Monday, June 19, 2006

state of writing

nteresting reading on the state of writing in the weekend papers.

McCrum in the Weekend Australian thinks things are looking as rosy as they're ever likely to be:
"Literary life has become global, democratic and uninhibited. Bookshops are better equipped and the books they sell are better printed , designed and marketed than ever. There's a huge audience and apparently no shortage of money. It's an almost perfect environment for the new writer of talent."

But playwriting is described in the same section of the same newspaper as being in a in a parlous state. In 1991 three were 129 subsidized theatre companies in Australia now there are 67. "We are spending practically nothing on trying to generate Australian playwriting." - David Williamson. "What we're looking at in the long run is a return to the pre-70s of a largely amateur theatre culture." - Hilary Bell. There are only 6 premieres of new Australian plays by the five flagship theatre companies in 06.

And again in the Weekend Australian Ian McFarlane damns Australian publishing for failing to publish his collection of stories, essays and poems on depression. "When you factor in the public profile and audience demands on authorship, you begin to reach some idea of the insidious way that writing of promise is being pushed into the background and possible oblivion, by shallower and shinier work." While I like the ring of the final words, I think there are other explanations. Firstly I don't think people want to read collections of stories, essays and poems. Was there a golden age in the past when they did? McFarlane goes on to add: "The economic imperative driving books and writing today is seriously eroding the social relevance of literature. I didn't realize literature had to be socially relevant - just good.

According to Raymond Gill in The Age's A2, globalisation is hard at work and "the commercial networks … produce only the bare, pathetic, government decreed minimum for local drama" and "an avalanche of foreign culture suffocates our stage and screens." But he adds we may now start exporting American culture in the form of stage productions "Dirty Dancing" and "Dusty" back into the States.
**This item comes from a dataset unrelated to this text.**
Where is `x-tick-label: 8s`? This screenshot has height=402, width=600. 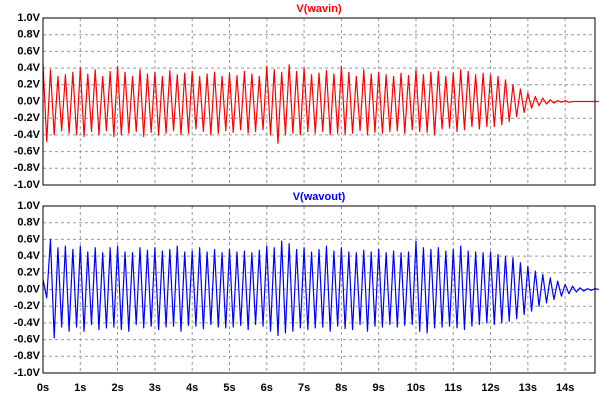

And on Monday Nathan Hollier went in to the defence of the requirement for the winner of the Miles Franklin to somehow represent Australia. He quotes Jane Sullivan's comment: "times have changed in a good way for our books" and Australian literature is no longer "an endangered species" and disagrees with her that the award should be open to an Australian writing on any topic. Nathan feels that the readership of the literary novel within Australia is in decline and Australian literary studies within universities are in dire straits. "Major publishers are increasingly reluctant to invest to any significant degree in new literary talent, and more particularly in new local literary talent. Economically it makes much more sense for the half-dozen corporations who publish most of the world's books to focus their attention on obtaining and promoting the work of "star" writers whose work can be sold to as large an audience as possible (and, crucially, within the US). It is these major publishing firms which are most energetically promoting the global reading market, at the expense of local markets, readerships and literary cultures. Within this context if the "local" is to be represented at all, it will tend to be in the "exotic, "picturesque" terms that confirm the prejudices of the cultural centre, the metropole.